One searing moment, I felt I was Jacoby! Ah, Thomas Mann, to read you in German!!! If this is the power of a translation, what would be the power of the original…

In the “Lift that went down into hell”, Par Lagerkvist weaves a stunning classic. Sardonic wit, it certainly  had aplenty- whether it was in the callousness of the adventuring couple, or the final wish of the devil himself. Masterpiece! (During certain scenes of La Dolce Vita, one had felt something similar too.) I also learnt that there existed a word called gracile.

I have Francois Mauriac to explore now..’A man of letters..’ I browse through the first part..

“Could she possibly be unaware of the fact that we authors never open a book that is one of our failures?”

Whoa! Hold on…what was this?

What was the context?Reflections  on a woman’s desperate attempts to get back her former lover, who  herself was, ‘his handiwork which he had tinkered at without respite and turned his back on..”

I grin to myself and switch the reading lamp on…this one needed a respectful reading indeed. Did it say that Mauriac was born in 1885? Damn me, I could have sworn…well, well..

The sardonic plant   blossoms in many a land across this beautiful earth ….whether the human race dies laughing after tasting it or dies fighting without realising it,  is the only question left.

 

 

 

Writing Boards Sweet As Honey

Great writing fills me with awe, and a sense of reverence. It can be in any language, any length, any genre- the only litmus test is that something deep within changes colours, to shine a bit more brightly.

As usual, the train chugged its way to the Northern plains, near the bounteous Ganges, from a land surrounded by ocean and sea waters. The language with which I was brought up, Malayalam- as sweet as sugar cane and honey to my starving senses, came to redeem me again; through a fabulous collection of  vernacular writers speaking on their writing destinies.

M.T.Vasudevan Nair speaks about a forgotten poem – “Toys”, which was about a father detecting a child’s toys, after he goes to bed sobbing due to a scolding.

A piece of horseshoe, a broken bangle piece, a segment of a chain,one nail..The father realises, that to the young child, all these held value, which he himself could not see. Similarly,  as an adult , whatever he considered right and wrong, the young child child could not see.

In the same way, we gather much in the life’s journey. We keep it aside. Later, when we retrieve it, it has a curiosity value. There is the smell of life in it, there is a hidden question. It is when one feels like that, that one creates a story, poem or words out of it.”

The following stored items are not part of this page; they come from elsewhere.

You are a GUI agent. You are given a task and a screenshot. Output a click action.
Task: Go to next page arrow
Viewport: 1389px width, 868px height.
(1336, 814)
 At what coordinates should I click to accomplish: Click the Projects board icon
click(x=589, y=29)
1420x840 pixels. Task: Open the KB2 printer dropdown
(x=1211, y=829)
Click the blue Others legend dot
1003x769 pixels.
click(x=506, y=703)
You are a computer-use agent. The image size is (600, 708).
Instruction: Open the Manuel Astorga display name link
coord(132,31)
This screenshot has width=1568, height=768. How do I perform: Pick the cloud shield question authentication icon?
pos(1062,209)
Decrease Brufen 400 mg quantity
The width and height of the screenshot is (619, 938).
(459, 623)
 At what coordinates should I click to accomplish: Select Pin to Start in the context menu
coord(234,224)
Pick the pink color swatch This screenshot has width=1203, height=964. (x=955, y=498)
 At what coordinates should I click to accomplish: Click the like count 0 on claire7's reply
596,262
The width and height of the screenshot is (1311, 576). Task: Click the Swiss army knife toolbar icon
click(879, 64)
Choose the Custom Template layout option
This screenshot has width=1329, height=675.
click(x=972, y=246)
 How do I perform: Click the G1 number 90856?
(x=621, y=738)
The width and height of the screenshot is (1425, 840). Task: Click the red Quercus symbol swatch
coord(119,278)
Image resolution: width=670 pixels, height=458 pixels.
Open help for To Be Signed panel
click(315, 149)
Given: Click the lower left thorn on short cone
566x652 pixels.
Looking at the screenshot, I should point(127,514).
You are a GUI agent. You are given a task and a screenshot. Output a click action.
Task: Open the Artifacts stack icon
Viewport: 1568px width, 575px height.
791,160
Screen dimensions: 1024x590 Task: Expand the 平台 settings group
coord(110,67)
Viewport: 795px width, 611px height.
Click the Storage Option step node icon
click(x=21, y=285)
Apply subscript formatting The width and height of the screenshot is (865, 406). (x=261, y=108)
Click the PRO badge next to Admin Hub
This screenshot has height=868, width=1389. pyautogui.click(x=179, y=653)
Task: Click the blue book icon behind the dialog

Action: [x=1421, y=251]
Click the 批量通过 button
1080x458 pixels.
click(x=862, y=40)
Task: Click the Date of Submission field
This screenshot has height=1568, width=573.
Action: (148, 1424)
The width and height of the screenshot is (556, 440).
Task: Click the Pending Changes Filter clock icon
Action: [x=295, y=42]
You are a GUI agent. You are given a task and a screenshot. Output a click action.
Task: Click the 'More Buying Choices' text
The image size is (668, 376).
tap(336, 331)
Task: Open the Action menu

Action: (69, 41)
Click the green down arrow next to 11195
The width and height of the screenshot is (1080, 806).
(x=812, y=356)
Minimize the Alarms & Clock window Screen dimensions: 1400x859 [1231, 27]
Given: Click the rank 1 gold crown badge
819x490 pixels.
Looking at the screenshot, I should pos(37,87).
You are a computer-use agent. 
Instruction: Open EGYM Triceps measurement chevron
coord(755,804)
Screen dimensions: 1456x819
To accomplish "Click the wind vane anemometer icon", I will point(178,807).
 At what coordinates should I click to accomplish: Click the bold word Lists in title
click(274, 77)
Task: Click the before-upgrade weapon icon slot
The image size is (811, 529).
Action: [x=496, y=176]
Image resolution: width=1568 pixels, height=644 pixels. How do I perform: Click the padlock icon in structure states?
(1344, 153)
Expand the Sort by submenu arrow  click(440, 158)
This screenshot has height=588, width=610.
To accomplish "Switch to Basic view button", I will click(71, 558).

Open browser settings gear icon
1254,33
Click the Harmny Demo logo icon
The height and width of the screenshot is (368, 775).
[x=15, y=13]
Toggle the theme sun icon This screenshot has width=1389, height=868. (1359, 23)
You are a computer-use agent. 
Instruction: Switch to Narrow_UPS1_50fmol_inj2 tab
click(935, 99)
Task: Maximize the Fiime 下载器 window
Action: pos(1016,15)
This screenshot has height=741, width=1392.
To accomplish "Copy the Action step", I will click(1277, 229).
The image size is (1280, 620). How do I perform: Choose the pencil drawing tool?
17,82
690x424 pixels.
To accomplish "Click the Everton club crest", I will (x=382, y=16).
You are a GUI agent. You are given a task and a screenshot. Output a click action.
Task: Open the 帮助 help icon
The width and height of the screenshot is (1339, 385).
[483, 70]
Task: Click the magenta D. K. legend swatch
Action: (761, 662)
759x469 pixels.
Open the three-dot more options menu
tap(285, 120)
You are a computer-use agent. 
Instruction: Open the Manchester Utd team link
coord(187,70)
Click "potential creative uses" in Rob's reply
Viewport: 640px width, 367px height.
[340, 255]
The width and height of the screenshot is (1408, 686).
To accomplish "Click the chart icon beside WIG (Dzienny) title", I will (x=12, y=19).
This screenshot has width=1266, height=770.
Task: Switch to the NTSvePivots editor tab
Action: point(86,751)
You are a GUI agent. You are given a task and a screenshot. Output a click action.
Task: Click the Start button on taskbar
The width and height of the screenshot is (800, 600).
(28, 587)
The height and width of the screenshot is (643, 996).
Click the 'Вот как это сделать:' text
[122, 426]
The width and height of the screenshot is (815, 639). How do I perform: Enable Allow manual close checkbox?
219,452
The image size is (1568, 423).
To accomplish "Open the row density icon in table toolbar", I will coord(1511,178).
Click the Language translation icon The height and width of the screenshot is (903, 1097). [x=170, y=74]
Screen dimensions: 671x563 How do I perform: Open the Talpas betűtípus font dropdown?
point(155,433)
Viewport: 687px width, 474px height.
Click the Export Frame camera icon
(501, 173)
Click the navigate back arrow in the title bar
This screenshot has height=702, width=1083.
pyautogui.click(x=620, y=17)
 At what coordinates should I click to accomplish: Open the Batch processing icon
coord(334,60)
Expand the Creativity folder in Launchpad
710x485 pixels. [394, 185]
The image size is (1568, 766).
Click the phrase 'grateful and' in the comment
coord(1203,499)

Sara Joseph speaks about her radiant mother, who was her first story teller..

I was watching how her  movement’s boundaries were getting limited with age. First, she would wait for me by the road side, then, behind the gate, then it became the verandah, then behind the front door, then within the small square of her room, then on a cot, so small in width…

Subhash Chandran draws a parallel  between mothers and writing boards.

Every writer is following his mother. The relationship need not always be cordial.There are those raging within. Yet their language and the structure of their words, follow a pattern- of their own mothers.What about a writer born to a dumb mother? He will start writing about the unheard conversations he had with his mother…

Little children cannot understand the complications of our rented lives in this earth.In many houses, in many times, using writing boards as varied as a grinding stone to one’s own mother, we try to capture those onto paper sheets, in vain. I remember the unknown writer who said that man is the only animal who dies before he reaches his full growth…”

As I stop translating, my eyes fall on two lines from another article.

The great blue sky, the only house in this world

Universal love, the eternal light within.”

In that world, language is not relevant. The language of human imagination and heart- only these matter.